▸ EXTRACT PROVIDED:
☆ ☆ ☆ ☆

I'm writing down every name, then narrowing them down to the ones I like, but it could use some time for more. Did it hurt? Yes, paper cuts.


----------



## Emba~Lyn (Jun 5, 2010)

Krishna???


----------



## BasementRaptor42 (Jun 5, 2010)

Mr. Potato Head.


----------



## TashkentFox (Jun 5, 2010)

Ashgabat.


----------



## Willow (Jun 5, 2010)

He kinda looks like a Liam 

Oh and, why are we giving Jesie attention, just sayin'


----------



## DReaper3 (Jun 5, 2010)

Brent


WillowWulf said:


> Oh and, why are we giving Jesie attention, just sayin'


 I got 'em on my ignore list, so i'm oblivious to their comments.


----------



## BlueIceHusky (Jun 6, 2010)

☆ ☆ ☆ ☆

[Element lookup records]

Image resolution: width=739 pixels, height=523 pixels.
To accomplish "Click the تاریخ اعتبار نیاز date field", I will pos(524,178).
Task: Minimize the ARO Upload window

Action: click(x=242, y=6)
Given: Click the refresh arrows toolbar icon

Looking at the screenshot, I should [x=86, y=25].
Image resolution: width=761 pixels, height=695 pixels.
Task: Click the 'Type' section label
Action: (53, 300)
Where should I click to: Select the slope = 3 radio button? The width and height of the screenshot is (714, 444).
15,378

☆ ☆ ☆ ☆

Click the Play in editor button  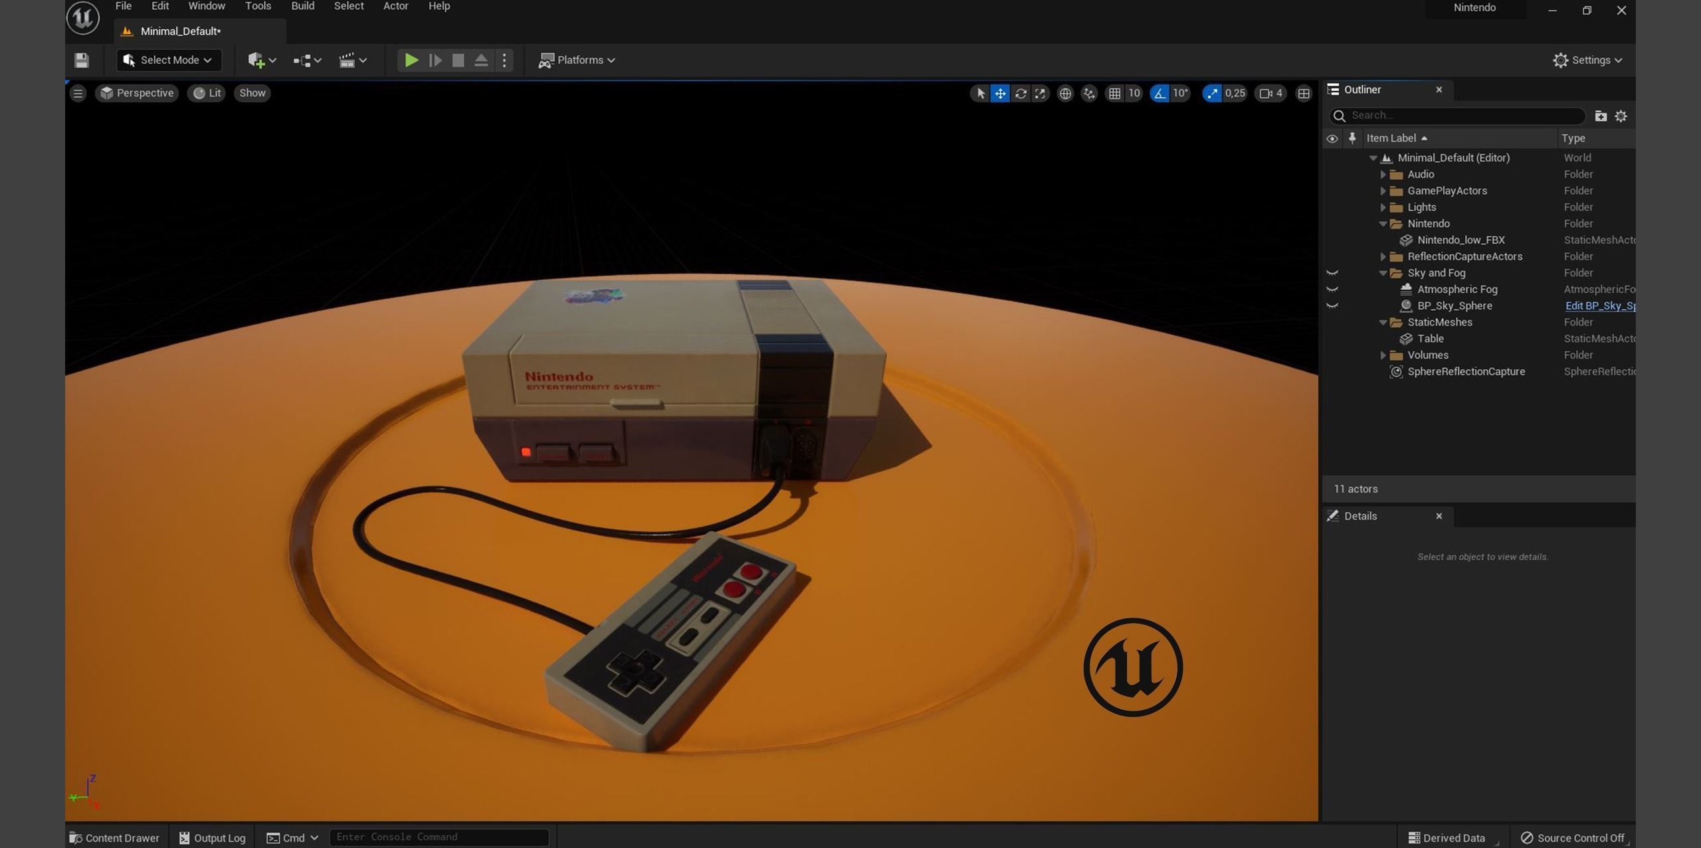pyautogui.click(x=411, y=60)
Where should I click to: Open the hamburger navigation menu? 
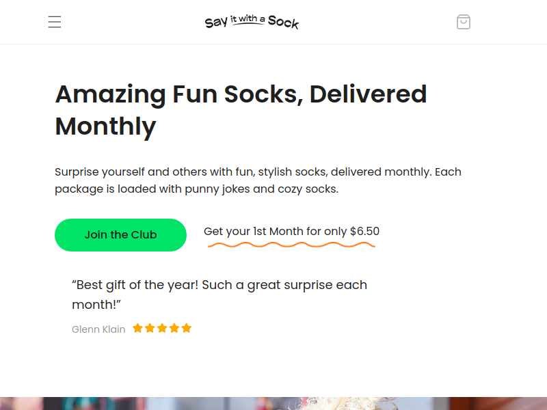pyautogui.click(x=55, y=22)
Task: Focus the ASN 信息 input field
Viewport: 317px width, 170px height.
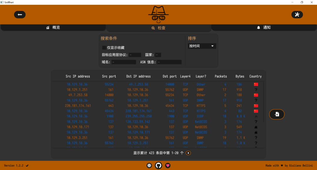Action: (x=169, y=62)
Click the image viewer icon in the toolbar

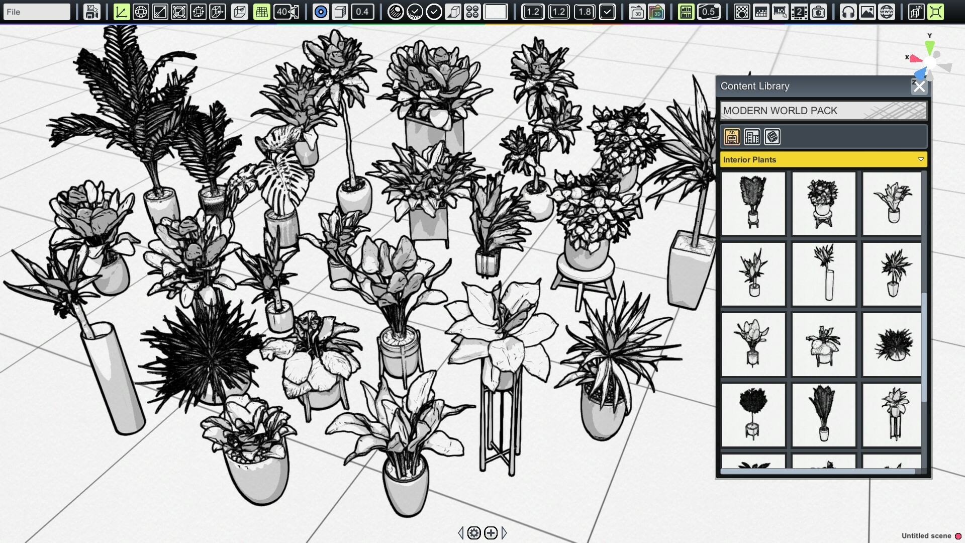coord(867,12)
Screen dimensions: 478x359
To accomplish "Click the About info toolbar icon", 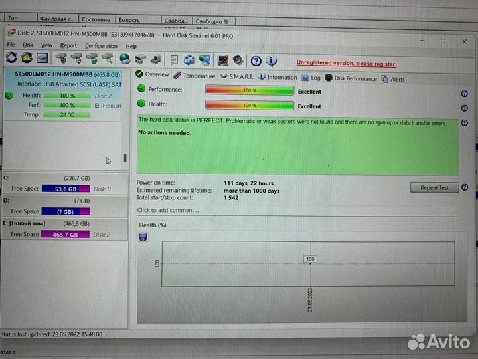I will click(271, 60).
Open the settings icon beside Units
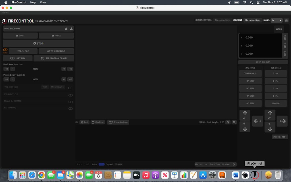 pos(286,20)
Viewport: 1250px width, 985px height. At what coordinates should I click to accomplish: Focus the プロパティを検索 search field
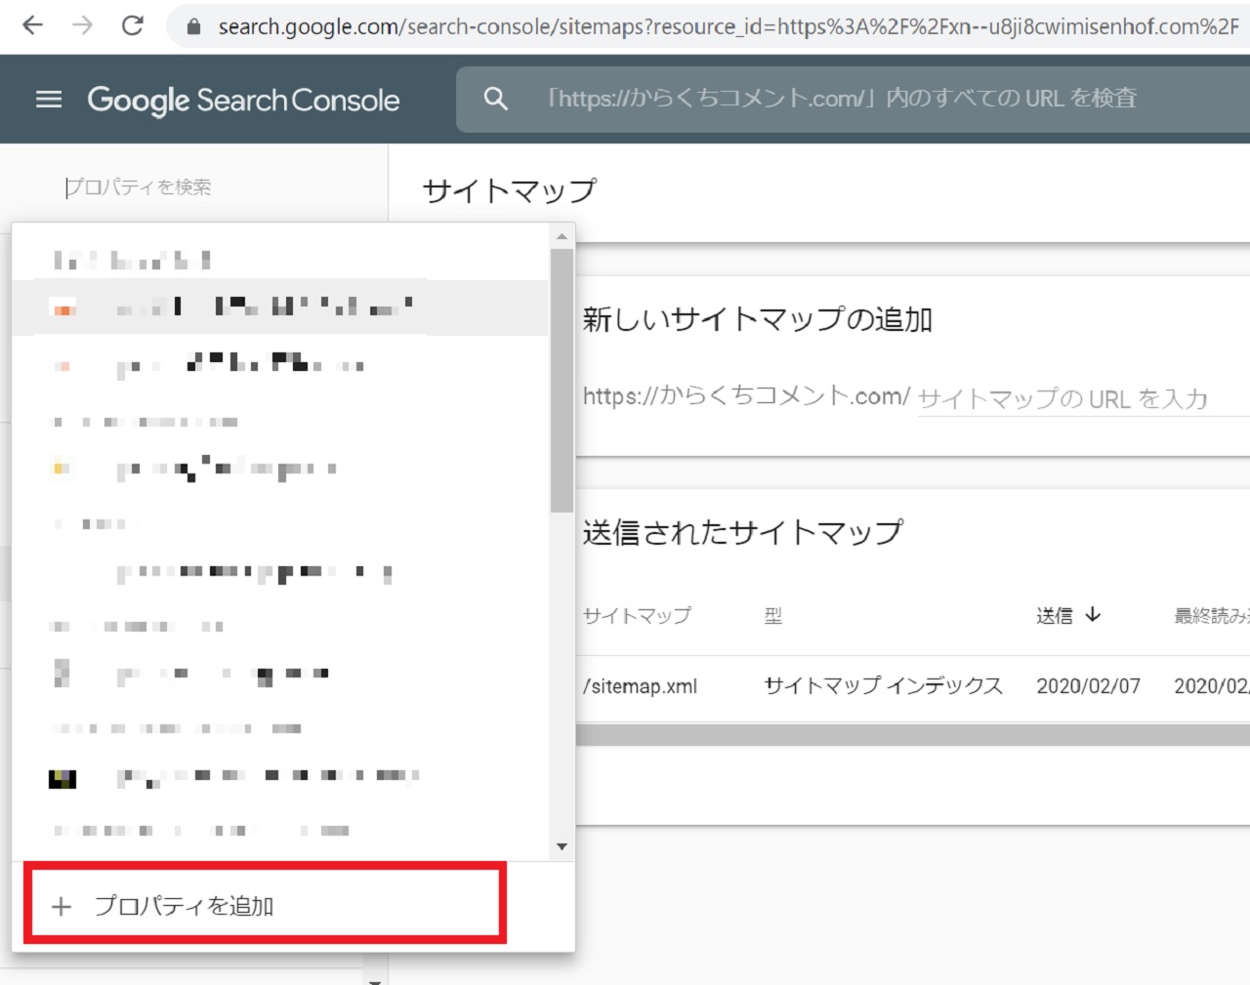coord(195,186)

☆ ☆ ☆ ☆

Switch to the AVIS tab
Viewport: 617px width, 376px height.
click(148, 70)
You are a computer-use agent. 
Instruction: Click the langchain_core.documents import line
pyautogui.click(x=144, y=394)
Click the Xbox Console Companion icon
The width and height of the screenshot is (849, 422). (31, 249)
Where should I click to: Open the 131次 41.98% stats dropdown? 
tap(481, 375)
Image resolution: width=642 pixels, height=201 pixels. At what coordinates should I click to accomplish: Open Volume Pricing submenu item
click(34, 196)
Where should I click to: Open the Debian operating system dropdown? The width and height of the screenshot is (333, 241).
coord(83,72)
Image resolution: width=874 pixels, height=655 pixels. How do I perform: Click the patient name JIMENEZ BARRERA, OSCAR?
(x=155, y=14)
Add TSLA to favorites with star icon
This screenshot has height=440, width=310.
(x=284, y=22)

☆ ☆ ☆ ☆

Resume the forum thread of name suggestions, carrying on from its final line.

▸ REPLY TO THE EXERCISE:
Well, the ones that sound correct and smexy are Winslow, Lucas, Danny, Dustin, and Brent. I like Dustin and Winslow, but what do you think? If you got another name, feel free to post it down here. Thanks!

BlueIceHusky


----------



## Slyck (Jun 6, 2010)

Name him Vinyl.


----------



## TashkentFox (Jun 6, 2010)

Alan.


----------



## Slyck (Jun 6, 2010)

TashkentFox said:


> Alan.


Steve.

Or Lance.


----------



## Kamau Husky (Jun 6, 2010)

His name shall be, Mike Ocksbig.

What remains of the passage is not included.